Waiting several minutes to give her guard a chance to go down, he walked to the open doors to see that she’d taken a cross-legged position on the sun lounger. The umbrella, unnecessary at this time of day, remained closed, the glossy black of her hair glowing with hints of red-gold in the dawn light.
Those strands were unusual but not totally unpredictable, given the genetic mix of maternal and paternal DNA. Her mother’s hair color was a soft black, while her father’s was that of wet clay, the otherwise recessive trait for red hair strong in the Kyriakus family tree. It was Sahara’s psychic profile that had come out of the blue, rare as that of a dual cardinal.

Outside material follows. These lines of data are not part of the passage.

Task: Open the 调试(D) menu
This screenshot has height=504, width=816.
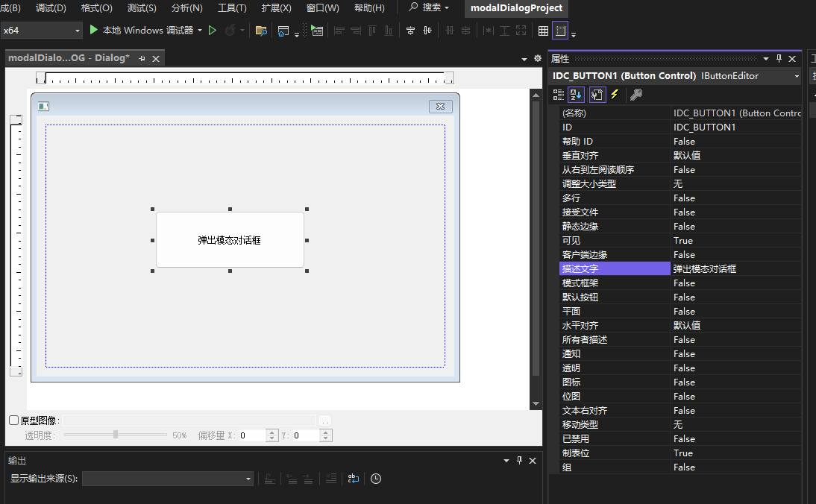Action: 51,8
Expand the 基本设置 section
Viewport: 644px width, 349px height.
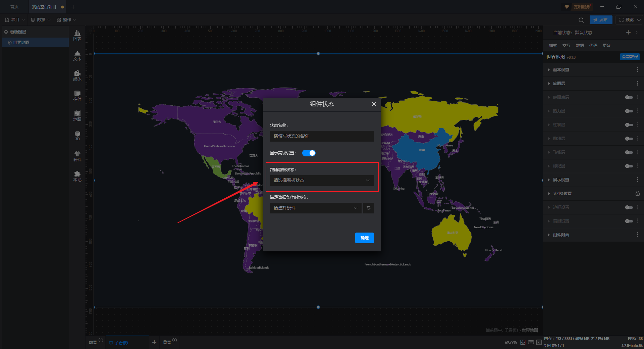coord(561,70)
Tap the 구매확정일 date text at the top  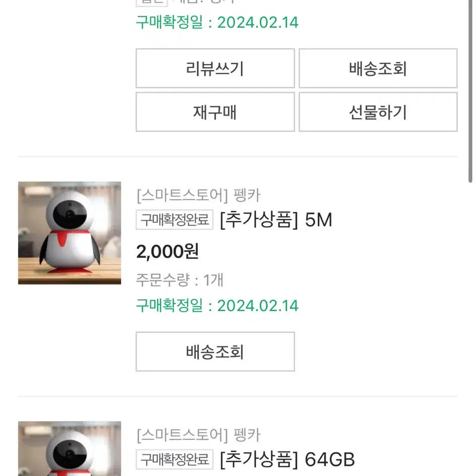(217, 22)
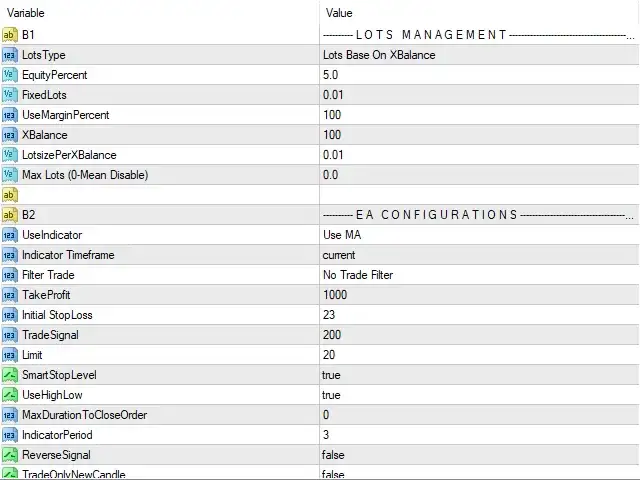Viewport: 640px width, 480px height.
Task: Click the boolean icon next to SmartStopLevel
Action: pyautogui.click(x=9, y=375)
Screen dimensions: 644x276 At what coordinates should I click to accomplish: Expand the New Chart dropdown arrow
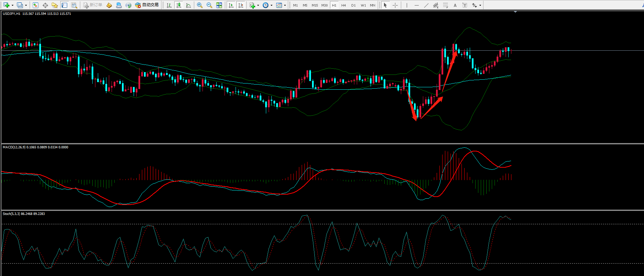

To Kaleb’s knowledge, Sahara was the only individual in the Net with her specific ability—one so coveted her captors hadn’t executed her despite the labyrinth.
Sahara Kyriakus held within her the potential to make a man into an emperor.
Pure Psy
IF THERE WAS one individual in the Net who had Vasquez’s respect, it was Kaleb Krychek. The cardinal Tk had proven his Silence with his cool, calculated ascension to the Council, eliminating anyone who stood in his way, and doing so with a stealth and an intelligence that meant none of the executions had ever been connected to him.
Henry, too, had spoken well of the younger man, but he’d been unsure about trusting Kaleb with the inner workings of Pure Psy. “Krychek’s priorities are not our own,” the now-dead leader of Pure Psy had said. “He wants to take total, unquestioned control of the Net, of that I’m certain.”
That goal had clashed with Pure Psy’s—for where Krychek wanted to utilize such control to increase his power, Pure Psy wanted to use it for the betterment of the Psy race. However, the situation had changed since Henry’s original decision not to invite Krychek into their inner circle, the most critical being Henry’s assassination.
The organization would need a strong man at the helm when it rose to power and Krychek fit the bill to perfection. His involvement would also serve to calm the populace, maintaining continuity with the previous Council.
Vasquez had no issue with giving up his current position to Kaleb for a function more suited to his training. He knew he wasn’t meant for leadership. He was a general with the capacity for absolute loyalty to his chosen leader. Krychek, by contrast, took orders from no one. Exactly as it should be for the man at the top of the food chain.
Together, they would make the perfect team.
Chapter 9
SAHARA UNDERSTOOD THE organizer Kaleb had given her could well be set up to transmit her activities to him, but it seemed counterintuitive since he could’ve withheld the device in the first place. Then there was the fact that her mind remained naked, for all intents and purposes, her shields nascent, and yet he’d made no effort to intrude, done not a single thing to make her feel hunted.
“Worrying about his motivations won’t change things,” she muttered to herself and began to pull up the major news sites.
It surprised her, how much information she found on Psy-affiliated sites—information that would’ve been embargoed under threat of severe punishment by the Council at the time of her kidnapping. Fascinated by the references to an armed conflict that had involved Councilor Henry Scott and a group named Pure Psy against the changelings, she read article after article.
What startled her even more than the idea of an open conflict were the opinion pieces.
The Silence Protocol has come to define us as a race, read one anonymous piece in a human-run news outlet, but is this the legacy we want to leave? Do we not have the strength to face our demons rather than stifling them and pretending that means they no longer exist, all the while knowing that evil walks amongst us?